__PROBLEM DESCRIPTION__
Copy out every line of the material below word for word, with nothing changed.

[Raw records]
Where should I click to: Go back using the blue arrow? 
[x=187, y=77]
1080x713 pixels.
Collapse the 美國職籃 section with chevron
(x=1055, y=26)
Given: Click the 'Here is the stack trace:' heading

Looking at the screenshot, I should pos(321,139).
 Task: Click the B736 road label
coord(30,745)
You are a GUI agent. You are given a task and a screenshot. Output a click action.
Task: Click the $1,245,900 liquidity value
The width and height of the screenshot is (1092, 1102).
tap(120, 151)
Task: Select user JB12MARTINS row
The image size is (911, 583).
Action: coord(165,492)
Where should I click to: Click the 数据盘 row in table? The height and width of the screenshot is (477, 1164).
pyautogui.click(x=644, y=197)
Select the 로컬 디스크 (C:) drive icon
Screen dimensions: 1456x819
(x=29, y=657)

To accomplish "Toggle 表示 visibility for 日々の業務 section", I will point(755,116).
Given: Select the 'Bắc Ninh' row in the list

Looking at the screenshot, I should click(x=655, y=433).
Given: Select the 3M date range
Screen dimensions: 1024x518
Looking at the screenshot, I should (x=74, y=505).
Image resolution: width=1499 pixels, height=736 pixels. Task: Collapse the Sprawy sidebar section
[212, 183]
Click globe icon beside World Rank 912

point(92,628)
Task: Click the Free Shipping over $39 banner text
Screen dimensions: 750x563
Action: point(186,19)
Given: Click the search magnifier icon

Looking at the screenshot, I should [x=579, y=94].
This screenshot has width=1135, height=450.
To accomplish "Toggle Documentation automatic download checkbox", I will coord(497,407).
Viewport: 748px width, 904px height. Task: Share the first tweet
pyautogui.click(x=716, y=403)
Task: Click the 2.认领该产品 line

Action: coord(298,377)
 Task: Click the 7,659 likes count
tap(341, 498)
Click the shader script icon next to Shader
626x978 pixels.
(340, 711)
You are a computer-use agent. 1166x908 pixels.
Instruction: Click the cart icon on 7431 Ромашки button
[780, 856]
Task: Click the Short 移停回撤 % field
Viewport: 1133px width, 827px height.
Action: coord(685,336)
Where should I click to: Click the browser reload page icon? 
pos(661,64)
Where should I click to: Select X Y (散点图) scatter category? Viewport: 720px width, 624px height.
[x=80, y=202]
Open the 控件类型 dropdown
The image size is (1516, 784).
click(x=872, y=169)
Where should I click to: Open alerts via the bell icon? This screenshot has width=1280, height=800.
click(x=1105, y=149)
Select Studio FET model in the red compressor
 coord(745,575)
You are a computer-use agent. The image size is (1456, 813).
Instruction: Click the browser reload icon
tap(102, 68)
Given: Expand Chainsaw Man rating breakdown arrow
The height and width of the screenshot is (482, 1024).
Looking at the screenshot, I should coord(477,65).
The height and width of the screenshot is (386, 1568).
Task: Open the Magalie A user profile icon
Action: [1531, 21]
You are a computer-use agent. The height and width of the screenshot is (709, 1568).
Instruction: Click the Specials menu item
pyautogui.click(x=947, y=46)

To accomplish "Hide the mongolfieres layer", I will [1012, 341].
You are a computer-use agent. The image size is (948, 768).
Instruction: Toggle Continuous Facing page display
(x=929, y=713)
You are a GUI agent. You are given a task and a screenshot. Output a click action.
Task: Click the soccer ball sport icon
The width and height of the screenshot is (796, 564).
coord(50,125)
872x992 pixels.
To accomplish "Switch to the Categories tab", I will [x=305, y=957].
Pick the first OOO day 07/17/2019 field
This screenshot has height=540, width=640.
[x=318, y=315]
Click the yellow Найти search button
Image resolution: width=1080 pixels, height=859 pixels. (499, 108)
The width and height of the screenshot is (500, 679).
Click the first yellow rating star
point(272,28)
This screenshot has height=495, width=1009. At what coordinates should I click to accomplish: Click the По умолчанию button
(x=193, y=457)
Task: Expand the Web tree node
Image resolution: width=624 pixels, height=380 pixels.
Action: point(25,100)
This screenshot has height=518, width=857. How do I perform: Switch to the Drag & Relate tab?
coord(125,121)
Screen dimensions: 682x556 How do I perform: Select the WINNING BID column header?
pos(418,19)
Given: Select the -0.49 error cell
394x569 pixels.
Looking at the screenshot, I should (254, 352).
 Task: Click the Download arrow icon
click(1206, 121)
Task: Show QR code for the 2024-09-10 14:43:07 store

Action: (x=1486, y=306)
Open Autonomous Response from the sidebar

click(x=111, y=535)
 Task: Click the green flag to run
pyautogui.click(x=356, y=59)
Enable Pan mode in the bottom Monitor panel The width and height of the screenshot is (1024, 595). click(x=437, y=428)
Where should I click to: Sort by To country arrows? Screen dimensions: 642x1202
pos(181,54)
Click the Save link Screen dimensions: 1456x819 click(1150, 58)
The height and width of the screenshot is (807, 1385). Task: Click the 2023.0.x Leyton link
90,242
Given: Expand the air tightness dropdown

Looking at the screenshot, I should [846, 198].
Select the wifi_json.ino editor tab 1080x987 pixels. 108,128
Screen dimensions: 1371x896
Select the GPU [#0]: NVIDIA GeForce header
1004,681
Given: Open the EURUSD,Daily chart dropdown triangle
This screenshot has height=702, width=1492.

__TASK RESPONSE__
Where should I click to: Go back using the blue arrow? 
[x=187, y=77]
1080x713 pixels.
Collapse the 美國職籃 section with chevron
(x=1055, y=26)
Given: Click the 'Here is the stack trace:' heading

Looking at the screenshot, I should pos(321,139).
 Task: Click the B736 road label
coord(30,745)
You are a GUI agent. You are given a task and a screenshot. Output a click action.
Task: Click the $1,245,900 liquidity value
The width and height of the screenshot is (1092, 1102).
tap(120, 151)
Task: Select user JB12MARTINS row
The image size is (911, 583).
Action: coord(165,492)
Where should I click to: Click the 数据盘 row in table? The height and width of the screenshot is (477, 1164).
pyautogui.click(x=644, y=197)
Select the 로컬 디스크 (C:) drive icon
Screen dimensions: 1456x819
(x=29, y=657)

To accomplish "Toggle 表示 visibility for 日々の業務 section", I will point(755,116).
Given: Select the 'Bắc Ninh' row in the list

Looking at the screenshot, I should click(x=655, y=433).
Given: Select the 3M date range
Screen dimensions: 1024x518
Looking at the screenshot, I should (x=74, y=505).
Image resolution: width=1499 pixels, height=736 pixels. Task: Collapse the Sprawy sidebar section
[212, 183]
Click globe icon beside World Rank 912

point(92,628)
Task: Click the Free Shipping over $39 banner text
Screen dimensions: 750x563
Action: point(186,19)
Given: Click the search magnifier icon

Looking at the screenshot, I should [x=579, y=94].
This screenshot has width=1135, height=450.
To accomplish "Toggle Documentation automatic download checkbox", I will coord(497,407).
Viewport: 748px width, 904px height. Task: Share the first tweet
pyautogui.click(x=716, y=403)
Task: Click the 2.认领该产品 line

Action: coord(298,377)
 Task: Click the 7,659 likes count
tap(341, 498)
Click the shader script icon next to Shader
626x978 pixels.
(340, 711)
You are a computer-use agent. 1166x908 pixels.
Instruction: Click the cart icon on 7431 Ромашки button
[780, 856]
Task: Click the Short 移停回撤 % field
Viewport: 1133px width, 827px height.
Action: coord(685,336)
Where should I click to: Click the browser reload page icon? 
pos(661,64)
Where should I click to: Select X Y (散点图) scatter category? Viewport: 720px width, 624px height.
[x=80, y=202]
Open the 控件类型 dropdown
The image size is (1516, 784).
click(x=872, y=169)
Where should I click to: Open alerts via the bell icon? This screenshot has width=1280, height=800.
click(x=1105, y=149)
Select Studio FET model in the red compressor
 coord(745,575)
You are a computer-use agent. The image size is (1456, 813).
Instruction: Click the browser reload icon
tap(102, 68)
Given: Expand Chainsaw Man rating breakdown arrow
The height and width of the screenshot is (482, 1024).
Looking at the screenshot, I should coord(477,65).
The height and width of the screenshot is (386, 1568).
Task: Open the Magalie A user profile icon
Action: [1531, 21]
You are a computer-use agent. The height and width of the screenshot is (709, 1568).
Instruction: Click the Specials menu item
pyautogui.click(x=947, y=46)

To accomplish "Hide the mongolfieres layer", I will [1012, 341].
You are a computer-use agent. The image size is (948, 768).
Instruction: Toggle Continuous Facing page display
(x=929, y=713)
You are a GUI agent. You are given a task and a screenshot. Output a click action.
Task: Click the soccer ball sport icon
The width and height of the screenshot is (796, 564).
coord(50,125)
872x992 pixels.
To accomplish "Switch to the Categories tab", I will [x=305, y=957].
Pick the first OOO day 07/17/2019 field
This screenshot has height=540, width=640.
[x=318, y=315]
Click the yellow Найти search button
Image resolution: width=1080 pixels, height=859 pixels. (499, 108)
The width and height of the screenshot is (500, 679).
Click the first yellow rating star
point(272,28)
This screenshot has height=495, width=1009. At what coordinates should I click to accomplish: Click the По умолчанию button
(x=193, y=457)
Task: Expand the Web tree node
Image resolution: width=624 pixels, height=380 pixels.
Action: point(25,100)
This screenshot has height=518, width=857. How do I perform: Switch to the Drag & Relate tab?
coord(125,121)
Screen dimensions: 682x556 How do I perform: Select the WINNING BID column header?
pos(418,19)
Given: Select the -0.49 error cell
394x569 pixels.
Looking at the screenshot, I should (254, 352).
 Task: Click the Download arrow icon
click(1206, 121)
Task: Show QR code for the 2024-09-10 14:43:07 store

Action: (x=1486, y=306)
Open Autonomous Response from the sidebar

click(x=111, y=535)
 Task: Click the green flag to run
pyautogui.click(x=356, y=59)
Enable Pan mode in the bottom Monitor panel The width and height of the screenshot is (1024, 595). click(x=437, y=428)
Where should I click to: Sort by To country arrows? Screen dimensions: 642x1202
pos(181,54)
Click the Save link Screen dimensions: 1456x819 click(1150, 58)
The height and width of the screenshot is (807, 1385). Task: Click the 2023.0.x Leyton link
90,242
Given: Expand the air tightness dropdown

Looking at the screenshot, I should [846, 198].
Select the wifi_json.ino editor tab 1080x987 pixels. 108,128
Screen dimensions: 1371x896
Select the GPU [#0]: NVIDIA GeForce header
1004,681
Given: Open the EURUSD,Daily chart dropdown triangle
This screenshot has height=702, width=1492.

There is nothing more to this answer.